Each two- to three-day workshop included performances, master classes, presentations and grand concerts.

"I've been going to these conferences for about 15 years, and there is usually some (Army) representation, but not performance representation. So, we went, and we performed in a recital at both conferences," Cipriano said.

"We also both presented a lecture and a panel discussion on careers in Army music. We had the Army recruiting liaison with us at both locations," he added. "We basically talked about our jobs and why we think it's a good career choice."

In addition to their own recitals, Cipriano and Aston also got a chance to perform in concerts alongside their fellow association members, many of whom are some of the top civilian tuba and euphonium players in the country.
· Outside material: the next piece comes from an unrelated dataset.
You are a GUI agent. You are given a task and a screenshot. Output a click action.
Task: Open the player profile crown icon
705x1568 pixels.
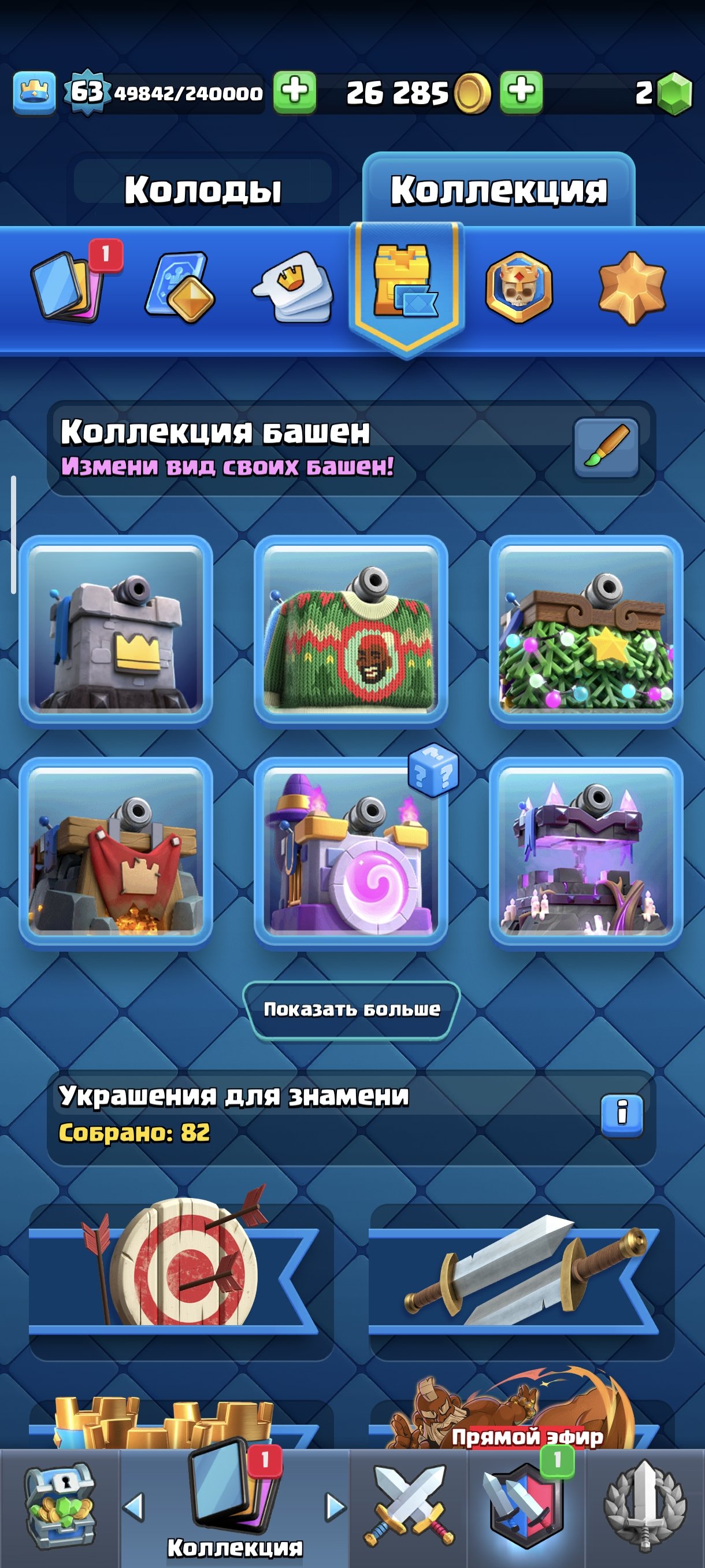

"The most memorable parts for me were the actual performances," Aston said. "These are highly regarded conferences. They assemble some of the highest quality players in the country, and in some cases, the world."

"Being able to perform on that stage, we got to represent the Army at that same level. Being able to showcase the fact that the Army has that level and caliber of musicians was a hugely positive experience," he added.

Both Cipriano, who is originally from Neptune, New Jersey, and Aston, who hails from Monroe, Louisiana, have been a part of the 399th Army Band since 2015, and have played in numerous other Army bands since they went through Advanced Individual Training together at what is now the U.S. Army School of Music at Joint Expeditionary Base Little Creek-Fort Story in Virginia Beach, Virginia.

Cipriano said that, as musicians, the Army has given them opportunities to perform and travel the world.

"I've been in 17-plus years; he's been in 15-plus years," Cipriano said. "We have played all over the country and all over the world, in large venues and in small ceremonies."

Cipriano said the conferences provided him and Aston with a chance to tell "our Army story" to students, including some who could potentially become Army musicians themselves someday.

"We know that not everyone is going to join the Army; not everyone is interested in a military career, musically," Cipriano said. "But the folks who did come and engage with us were very receptive to what we had to say. It was our chance to show them that this is a viable career option, too."